• AIM OF THE EXERCISE: In the listing below, locate the lines bearing the word "icon". Copy every one of them.
##### TASK INPUTS
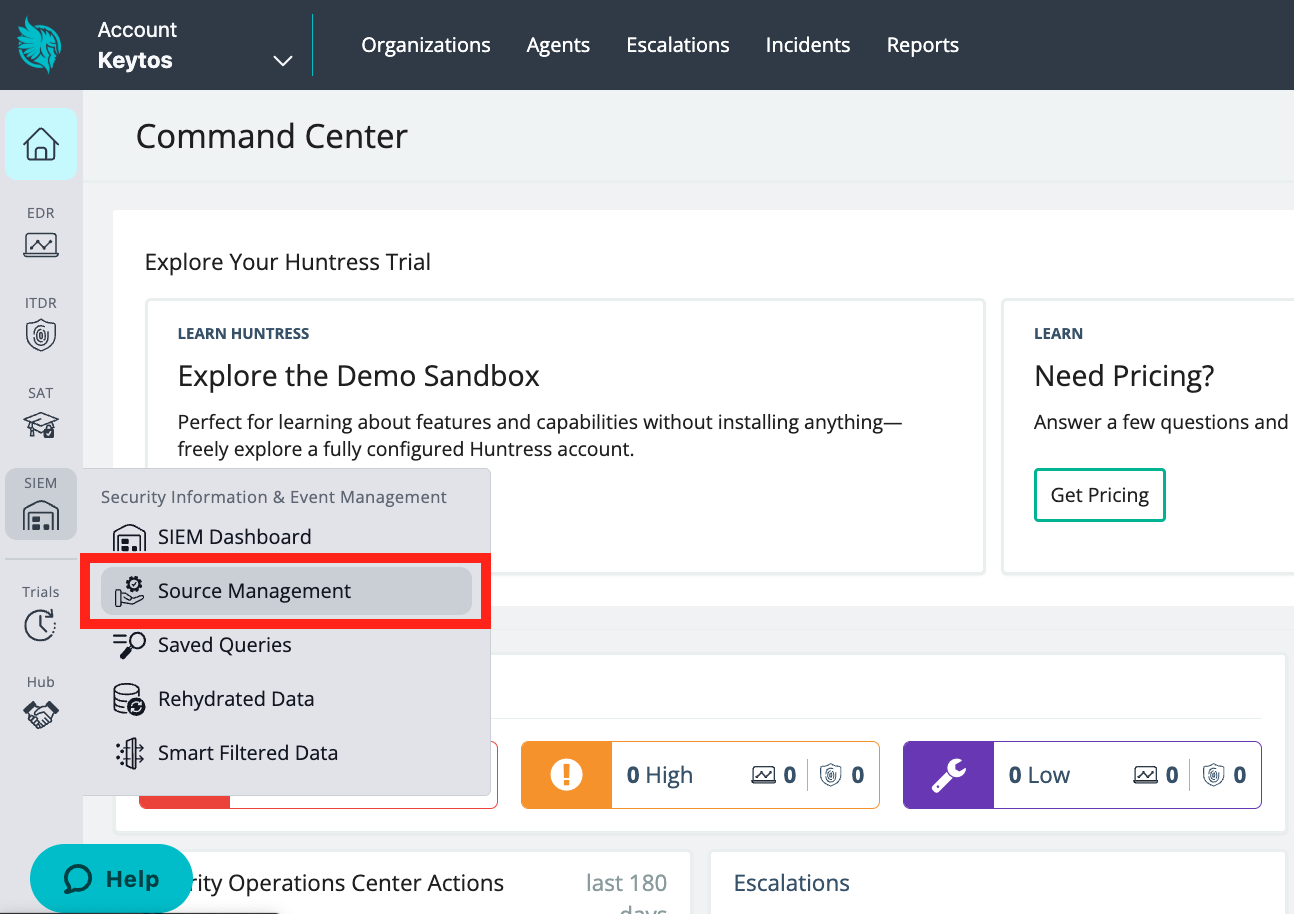Open the Organizations menu

click(x=425, y=44)
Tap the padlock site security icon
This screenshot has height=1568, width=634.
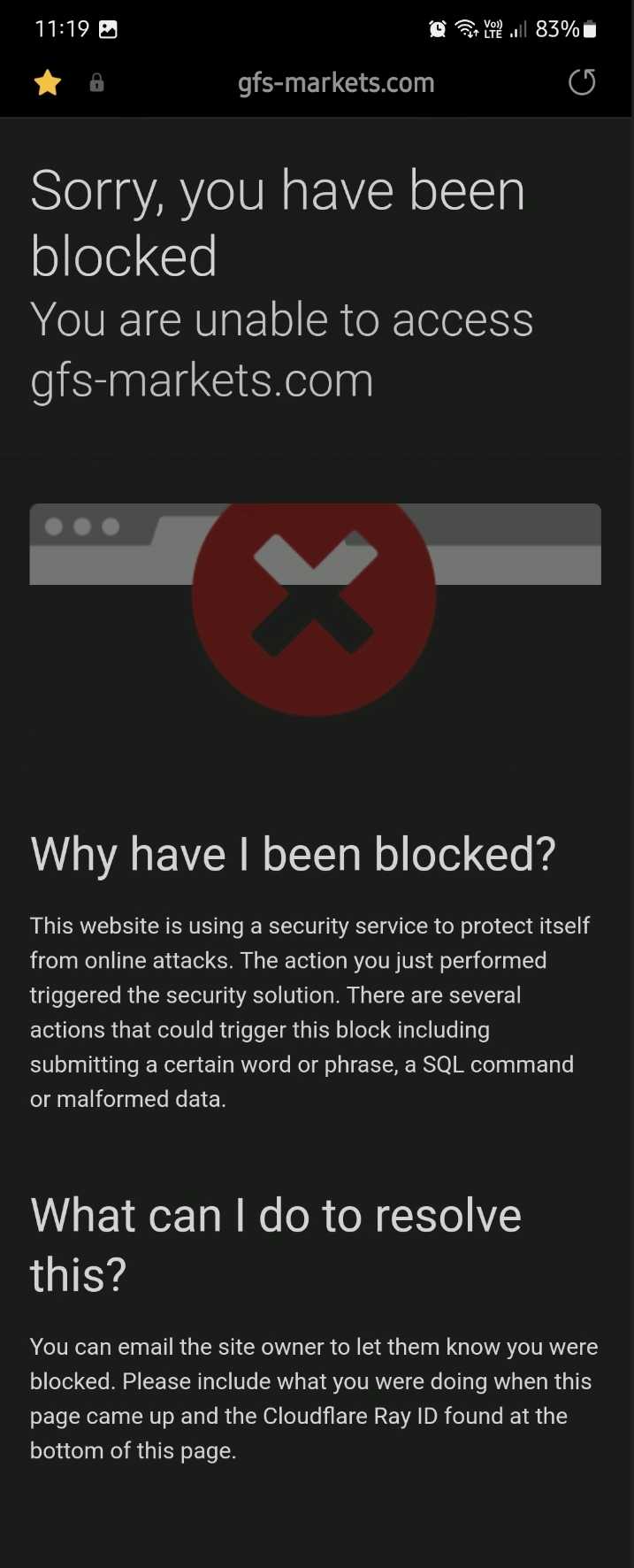pyautogui.click(x=97, y=83)
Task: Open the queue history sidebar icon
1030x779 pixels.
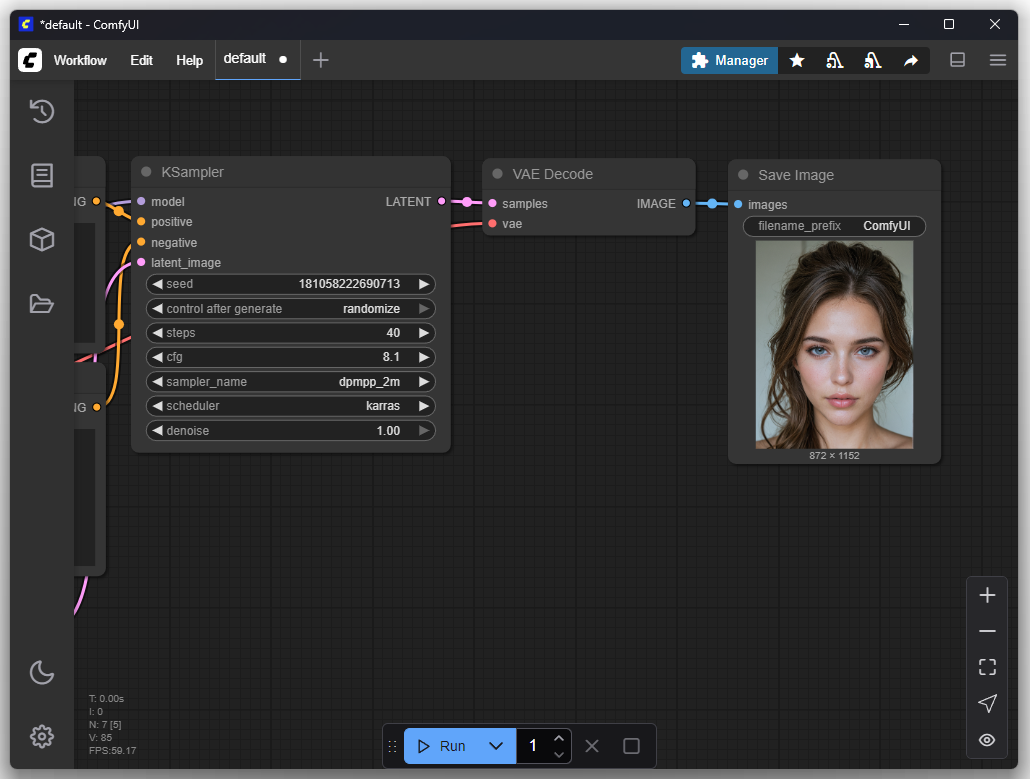Action: pyautogui.click(x=41, y=111)
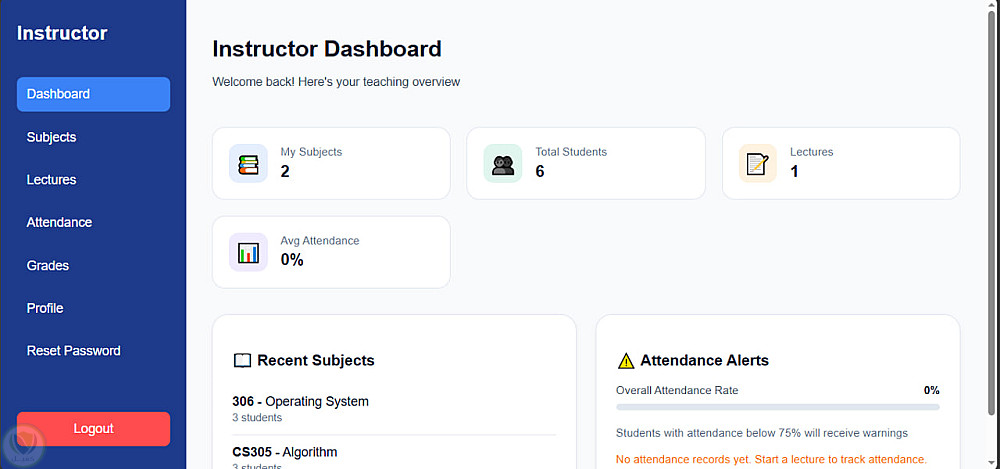This screenshot has height=469, width=1000.
Task: Click the page vertical scrollbar
Action: [991, 200]
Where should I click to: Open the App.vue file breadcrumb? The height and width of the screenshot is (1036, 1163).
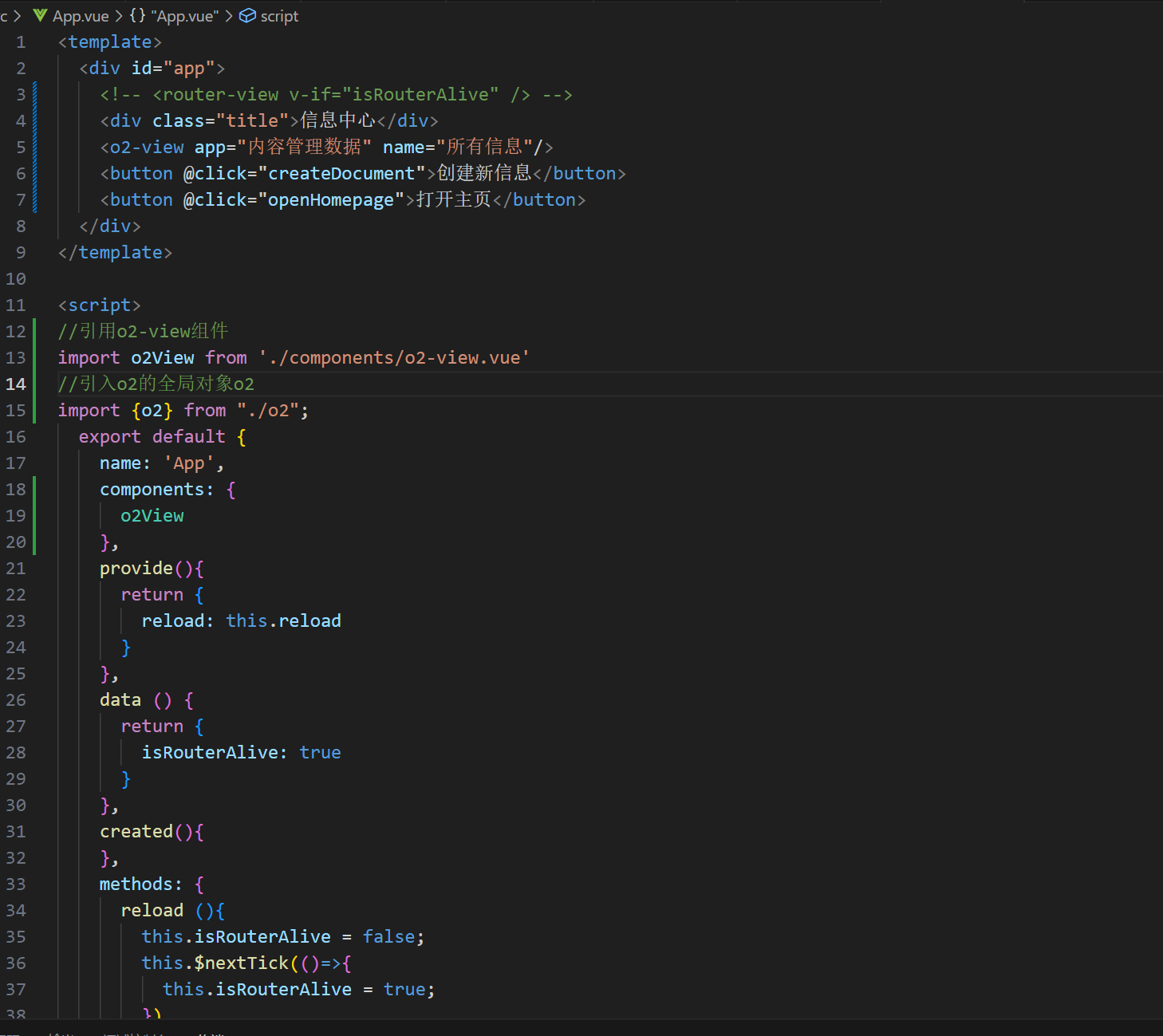[81, 16]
##########
• TASK ANSWER:
Tap the padlock site security icon
Task: Open the queue history sidebar icon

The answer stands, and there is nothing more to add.